The shilling is also reeling from widespread dollar strength as investors seek safety in dollar-denominated assets by dumping the Euro.
Dickson Magecha, a trader at Standard Chartered was quoted by Reuters saying that banks had also increased their search for dollars because customers were panic buying. “They want to lock in before it goes higher,” he said.
Importers are also hedging their positions by increasing their dollar reserves to avoid losses associated with a weak shilling when importing raw materials.
Some traders said importers were taking forward hedge contracts since the drop in Treasury Bill interest rates had reduced the cost of hedging.
Market analysts said that the yield on government debt would continue to fall in response to the decline in inflation.
The yield on 91-day Treasury bills declined to 9.8 per cent at last week’s auction from 20.79 per cent tagged on similar paper sold on January 12.
The 182-day bills slid to 10.9 per cent last week compared to more than 20 per cent in January.
Fred Mueni, the director of Tsavo Securities, said that the three-month Treasury bill rate is unlikely to fall below 9.8 per cent, adding that most of the people buying government debt now are small players.
Mr Mueni said the depressed economic conditions in Kenya will result in low taxes this year making the Treasury to borrow more from the domestic market.
He said the hard economic times abroad will not allow Europe and the US — which are the major lenders — to allocate more money to developing countries.
“There is no excess liquidity for those countries to keep for international development budgets,” said Mr Mueni.
The CBK’s efforts to prop up the shilling by selling dollars in the market drove down its reserves down by 1.7 per cent last week.

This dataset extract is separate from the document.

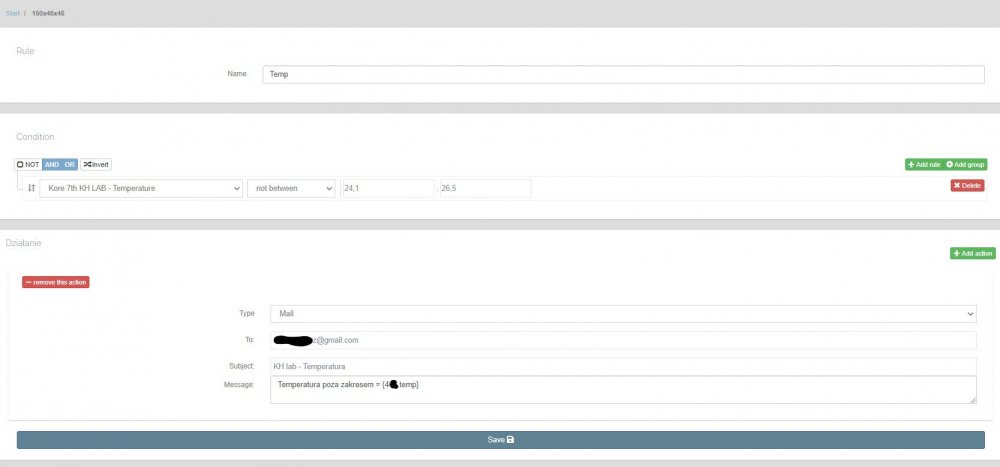
Task: Select the AND condition operator
Action: tap(51, 164)
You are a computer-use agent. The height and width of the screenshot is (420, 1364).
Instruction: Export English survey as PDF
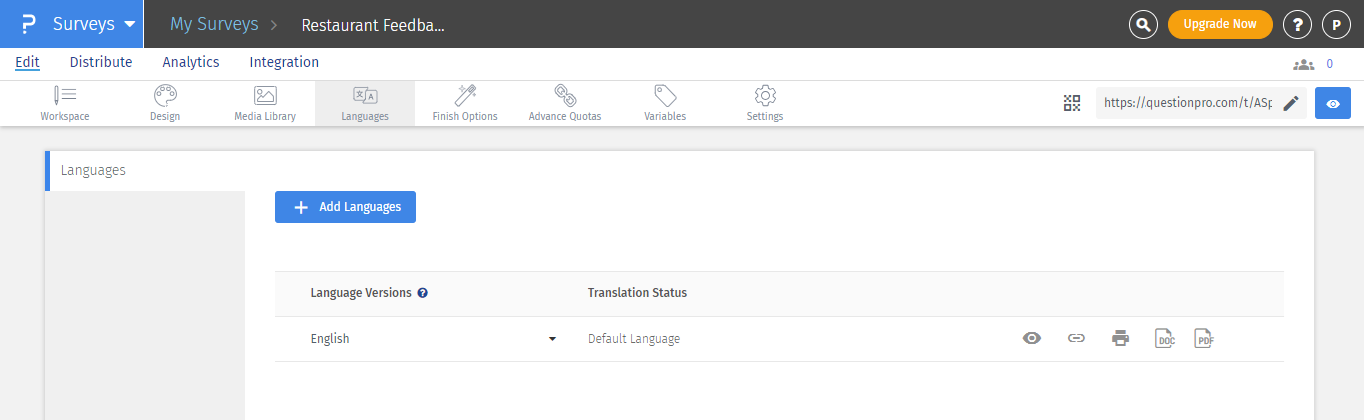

The usable official foreign exchange reserves held by the Central Bank closed at Sh363.9 billion ($4,549 million) equivalent to 3.86 months of import cover as at May 24, 1.7 per cent below Sh370.1 billion ($4,627 mill ion) which is equivalent to 3.92 months of import cover the previous week.
The average interbank volumes transacted increased to Sh11.27 billion in the week ending May 23, compared to Sh7.30 billion in the previous week showing increasing market activities.